▸ **Work to do**:
Rewrite the entries below as a numbered list with one line per item, omitting blank lines. Leave the pictures out of your answer.

>> begin Entries supplied

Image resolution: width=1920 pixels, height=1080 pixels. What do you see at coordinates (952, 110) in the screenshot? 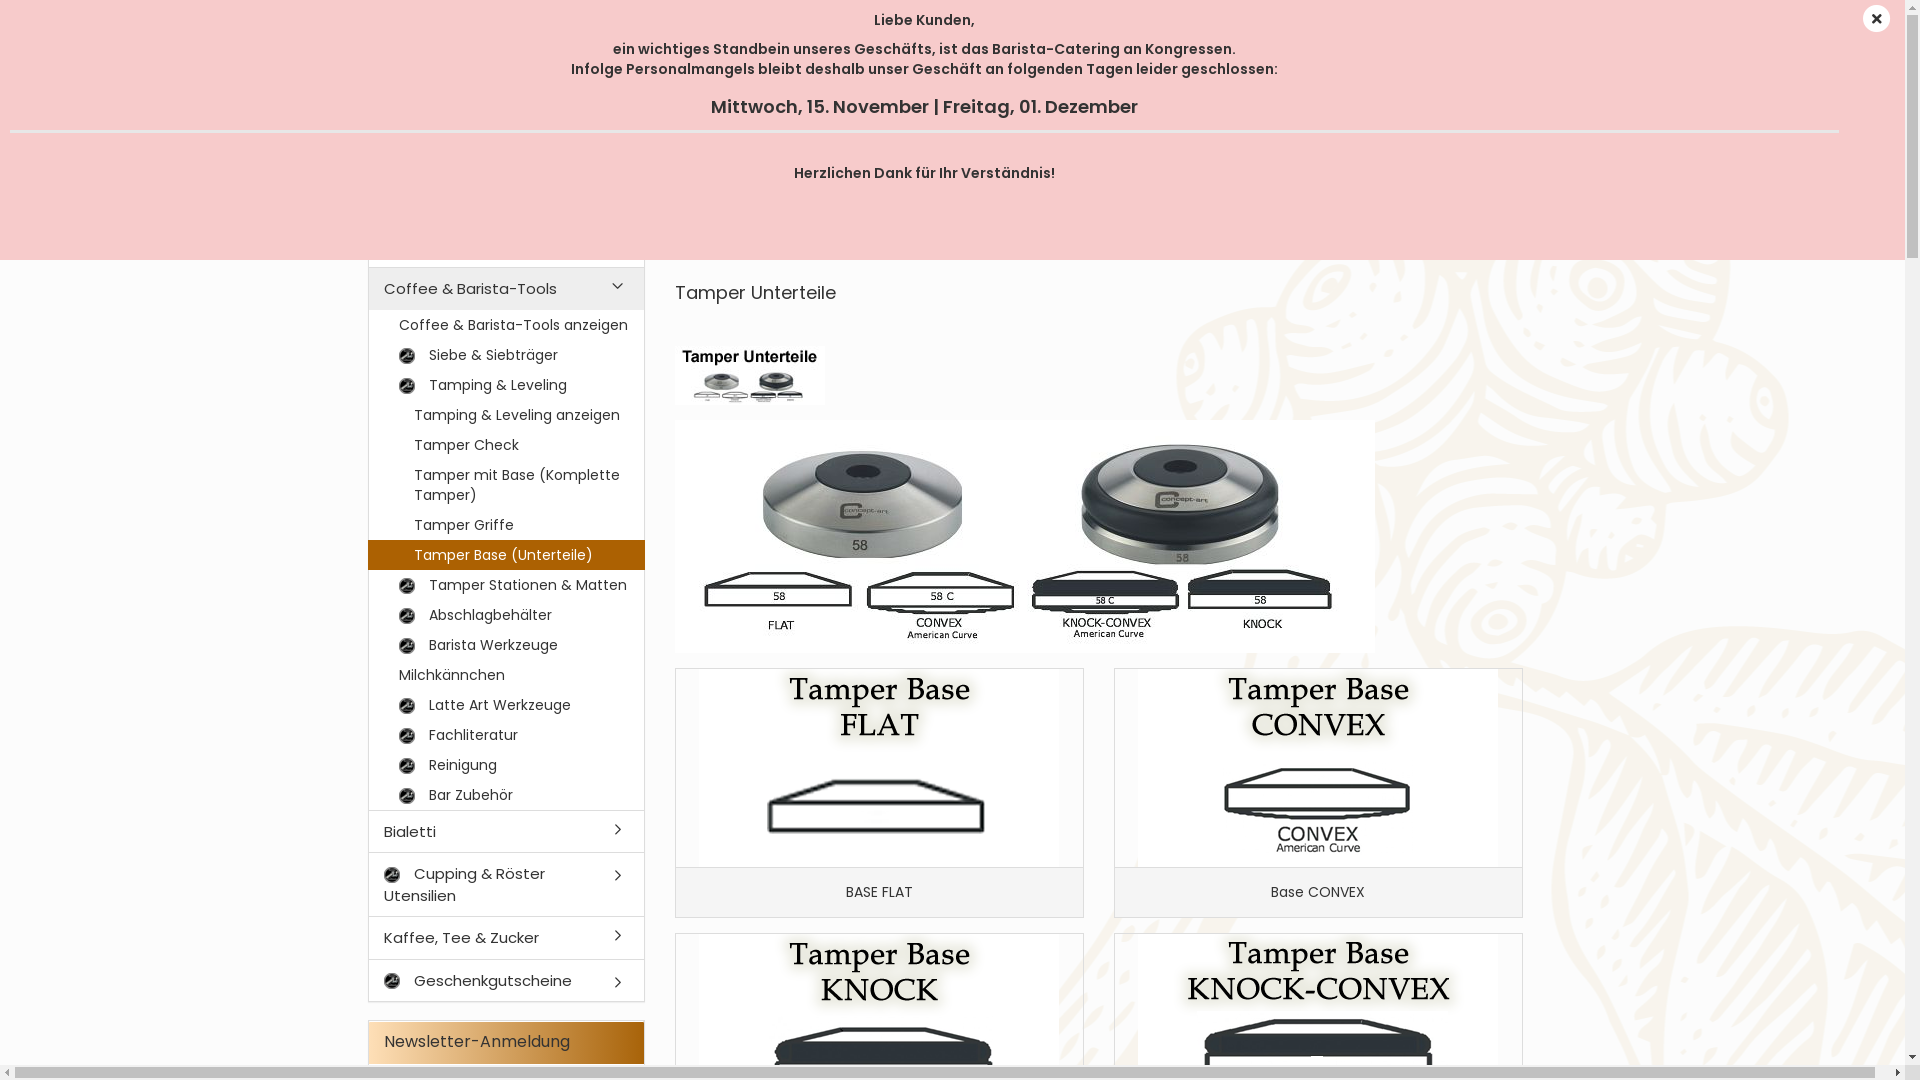
I see `Martin Stock` at bounding box center [952, 110].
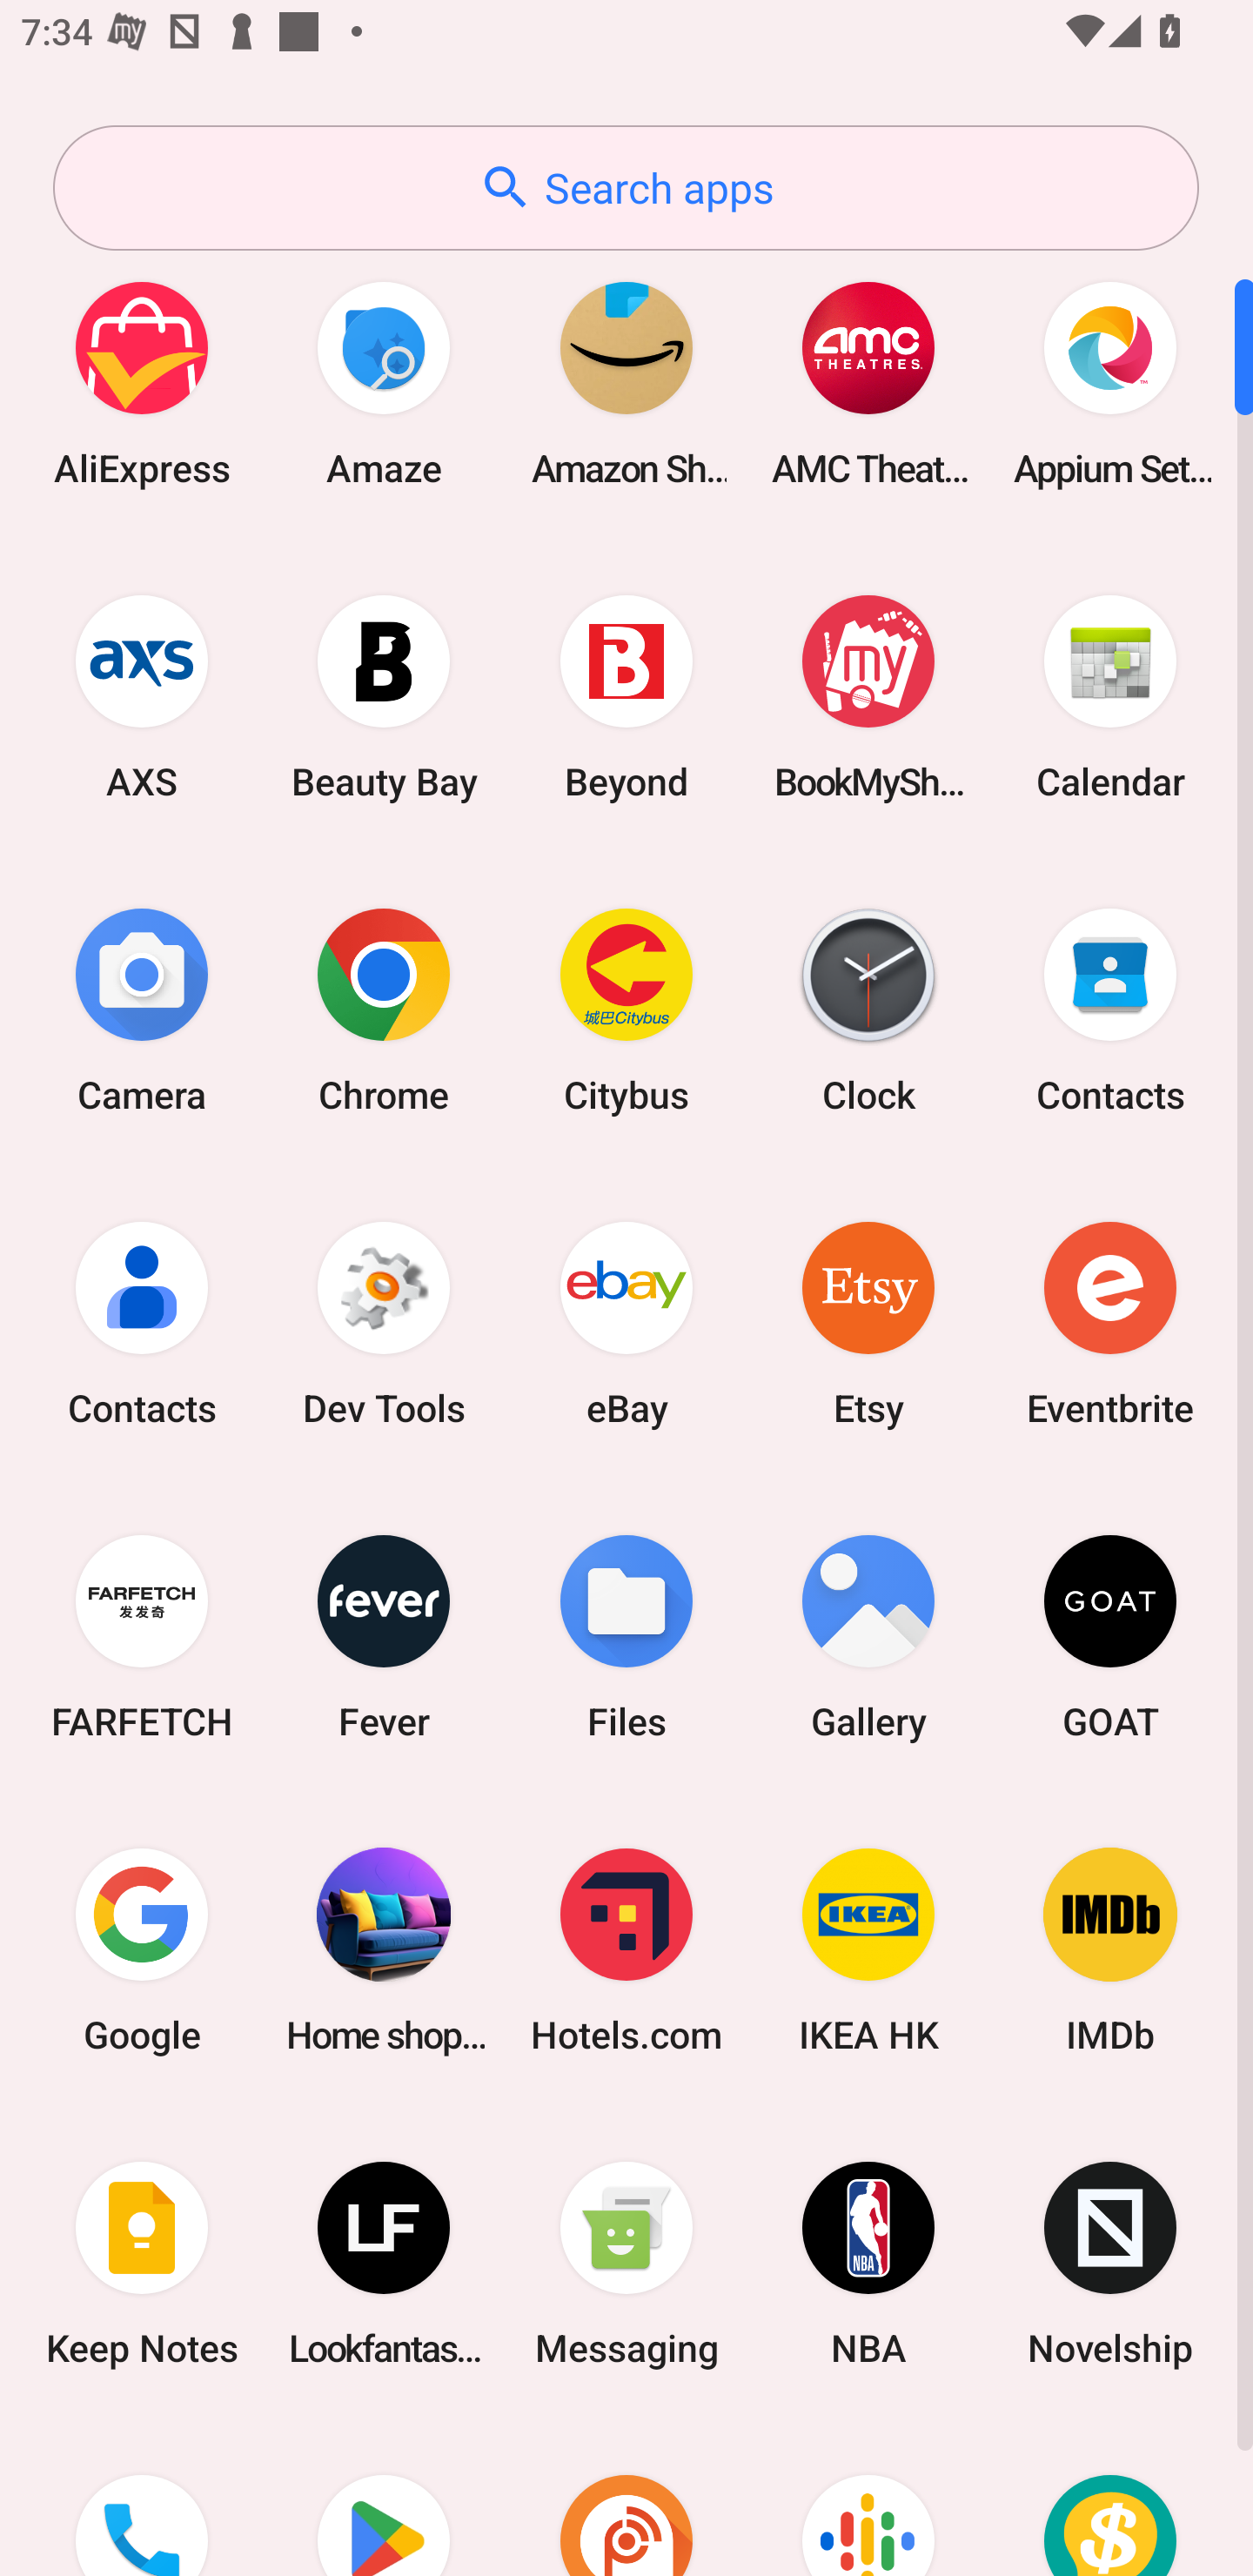  What do you see at coordinates (142, 1323) in the screenshot?
I see `Contacts` at bounding box center [142, 1323].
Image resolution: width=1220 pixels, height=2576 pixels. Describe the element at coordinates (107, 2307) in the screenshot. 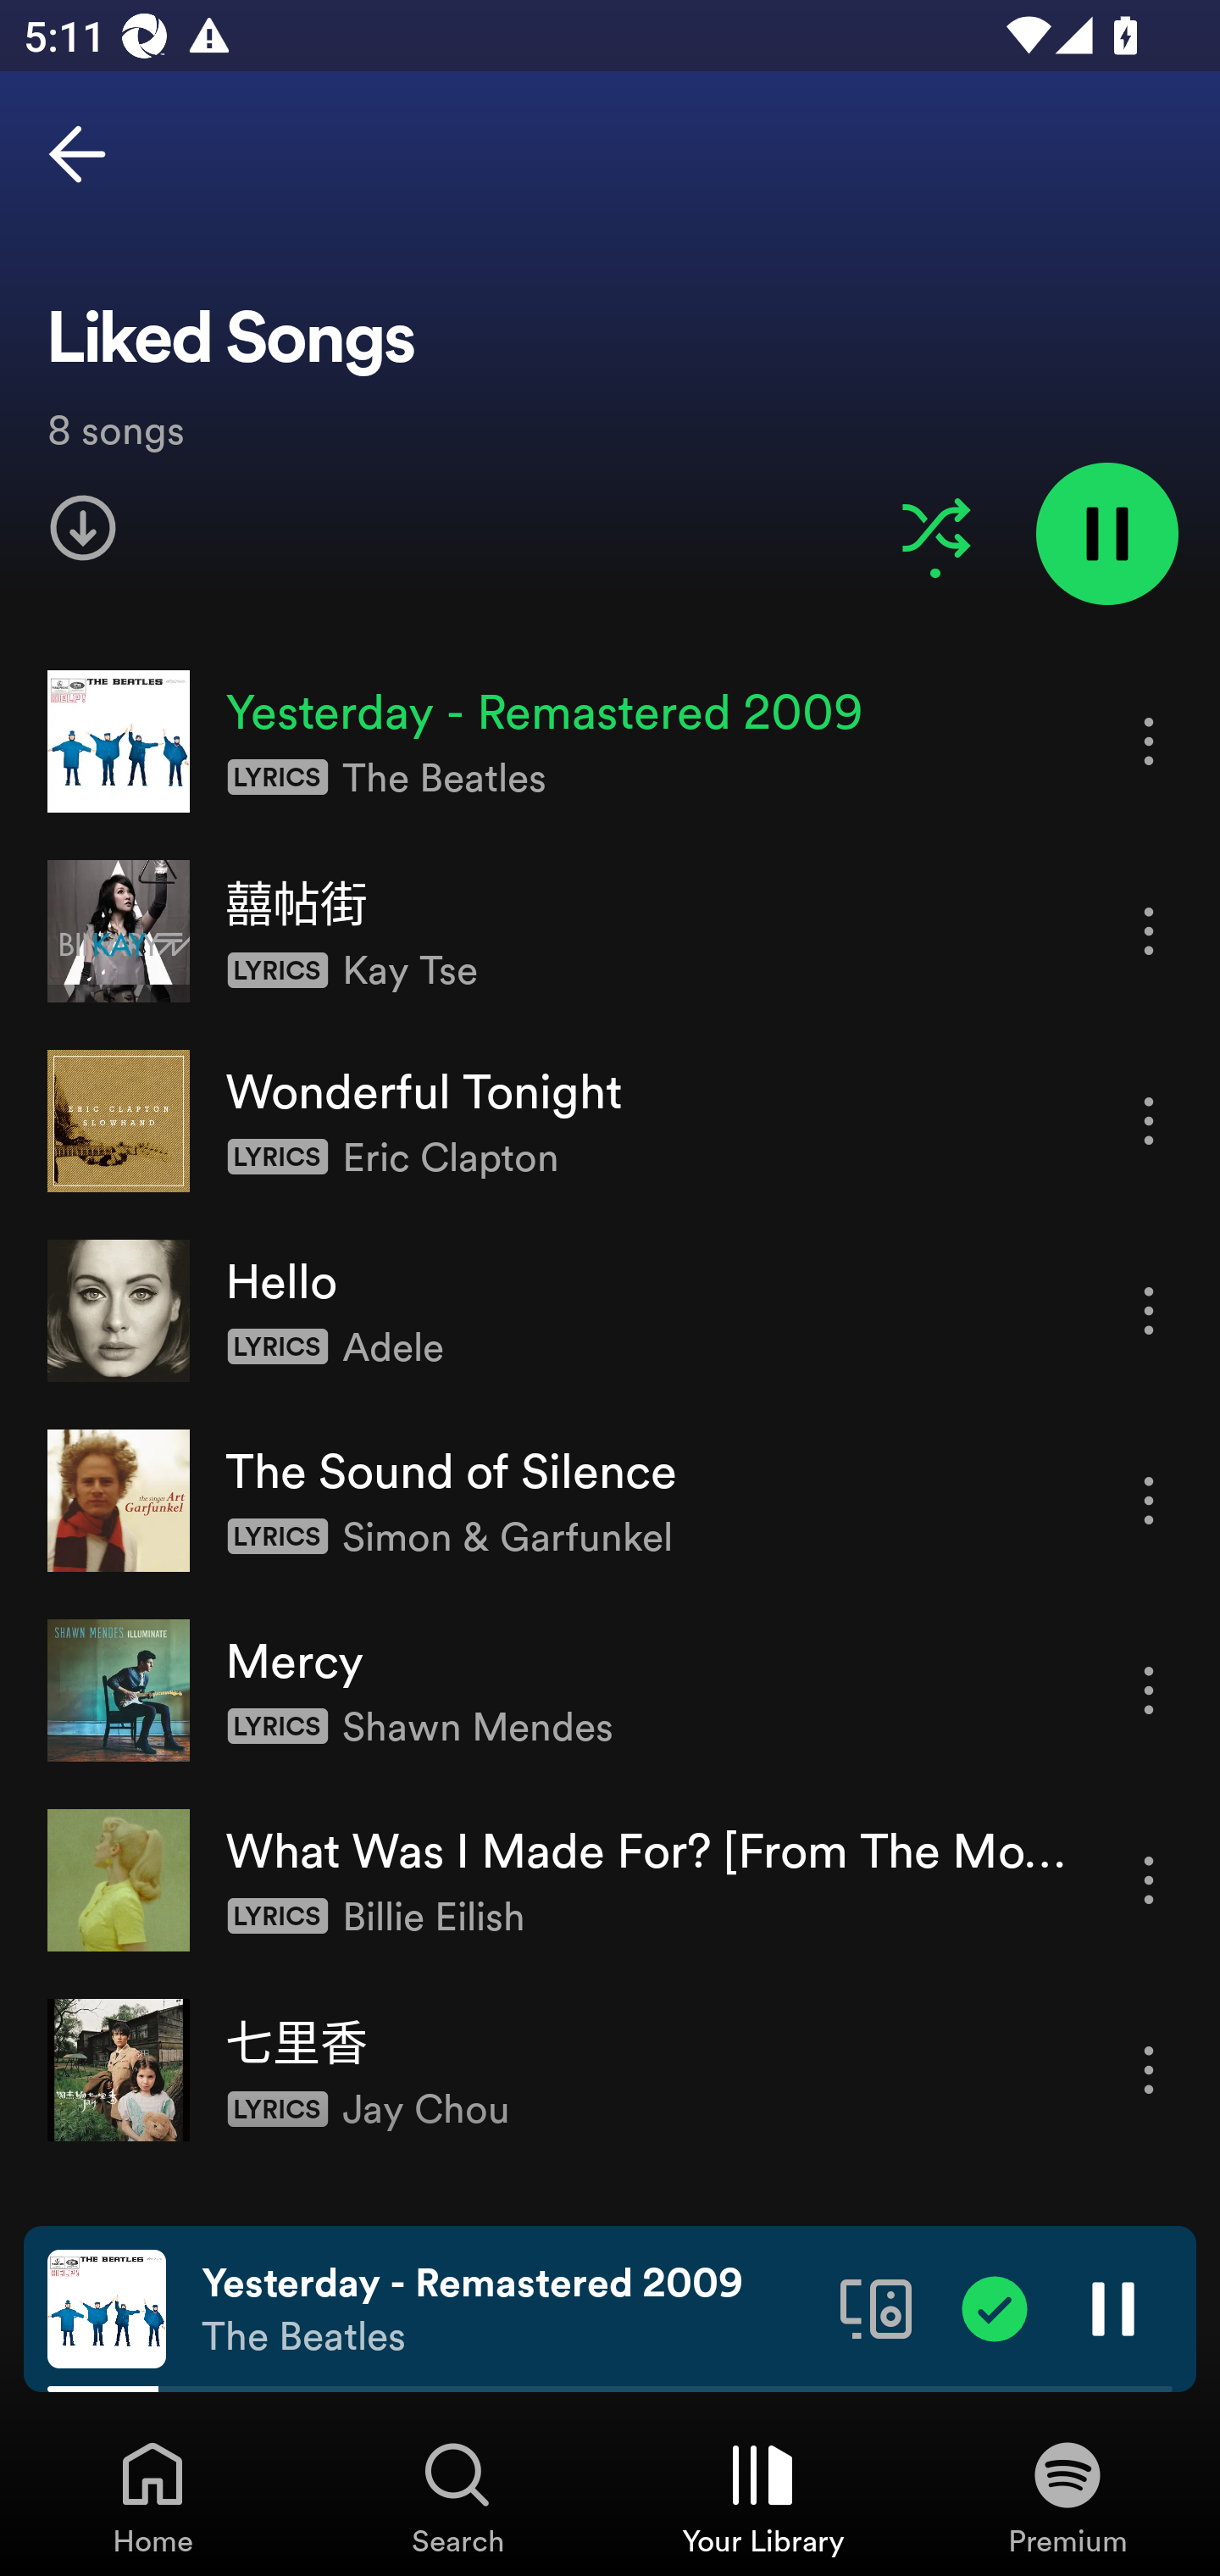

>> end Entries supplied

▸ **Task solution**:
1. Image resolution: width=1920 pixels, height=1080 pixels. What do you see at coordinates (952, 110) in the screenshot? 
2. I see `Martin Stock` at bounding box center [952, 110].
3.   What do you see at coordinates (142, 1323) in the screenshot?
4. I see `Contacts` at bounding box center [142, 1323].
5. Image resolution: width=1220 pixels, height=2576 pixels. Describe the element at coordinates (107, 2307) in the screenshot. 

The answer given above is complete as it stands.